Kenda struggled to recall aspects of his visit to Fort Carson to view the truck, and couldn’t say why police didn’t attempt to test numerous items inside, including coat hangers. The day after Kenda examined the pickup, he had a medical emergency that hospitalized him for an extended period, ending his involvement in the case after six days, Kenda testified.
“When I did return to work after weeks of recovery from the medical people, I was informed he’d been eliminated (as a suspect). I don’t know how he was eliminated. But he was eliminated from being involved in the case.”
Authorities say Krashoc was accosted during a night on the town and beaten, raped and mutilated by a killer who left her body behind the Korean Club Restaurant in the 2700 block of South Academy Boulevard.
Whyte wasn’t a suspect or even on investigators’ radar until Colorado Springs police turned to Parabon NanoLabs of Reston, Va., for help 32 years after the killing, prosecutor Joseph Eden told the jury during his opening statement.
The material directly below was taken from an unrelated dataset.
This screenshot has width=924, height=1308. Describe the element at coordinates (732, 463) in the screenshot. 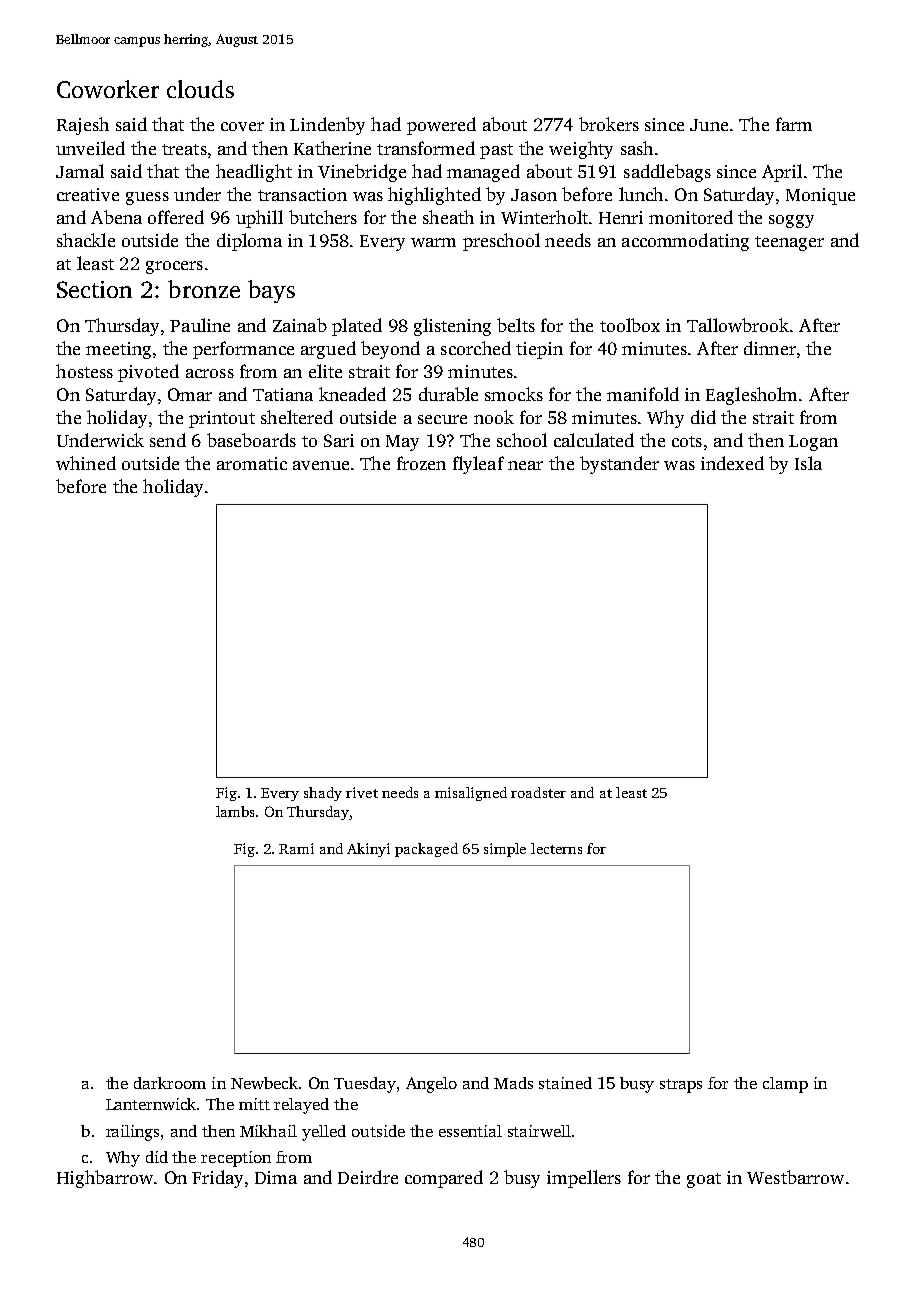

I see `indexed` at that location.
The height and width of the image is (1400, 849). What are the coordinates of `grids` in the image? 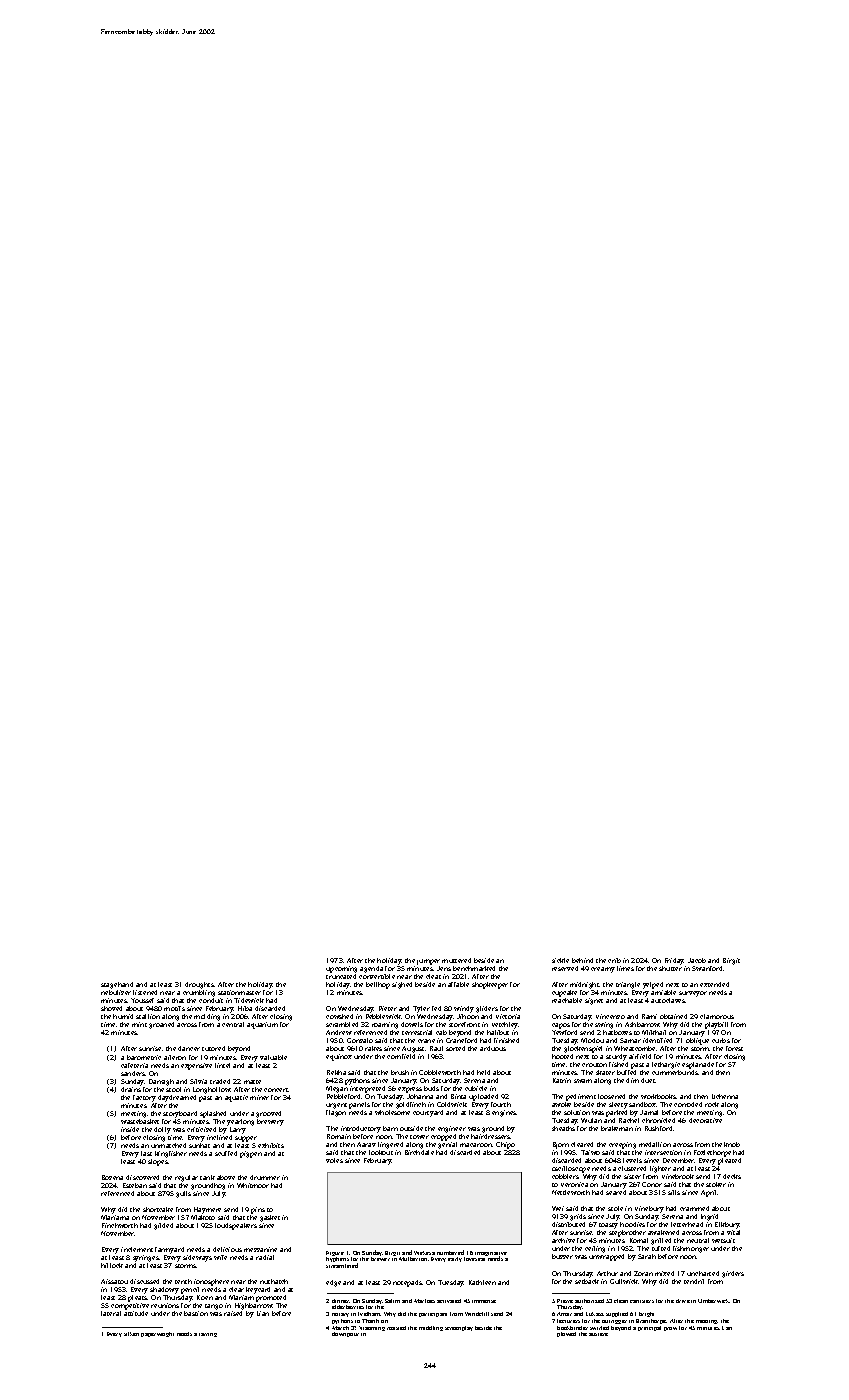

The forensic investigations firm uses a technique known as genetic genealogy to generate new leads in cold cases, essentially by sorting through data compiled by consumer DNA-profiling services such as 23andMe.com looking for genetic profiles similar to those of known criminals, developed from evidence left at crime scenes.
Once the company finds them, it searches family trees to find potential suspects who could have been the source of the DNA collected by police.
In this case, the company's research led to Whyte, who was a 24-year-old soldier living on Fort Carson at the time of the killing. His existence wasn’t known to police, authorities said.
After learning about the DNA hit, Colorado Springs police detectives tailed Whyte to a Thornton restaurant and collected a cup he had tossed in the garbage.
His saliva on the rim matched a DNA profile developed from multiple items of evidence left at the scene, authorities said, including three cigarette butts on the ground near Krashoc’s body and the apparent murder weapon — a coat hanger that had been twisted around Krashoc’s mouth and neck, resembling a horse's bridle, Eden said.
Saliva obtained from inside Whyte's cheek later confirmed the match to the killer's DNA, authorities said.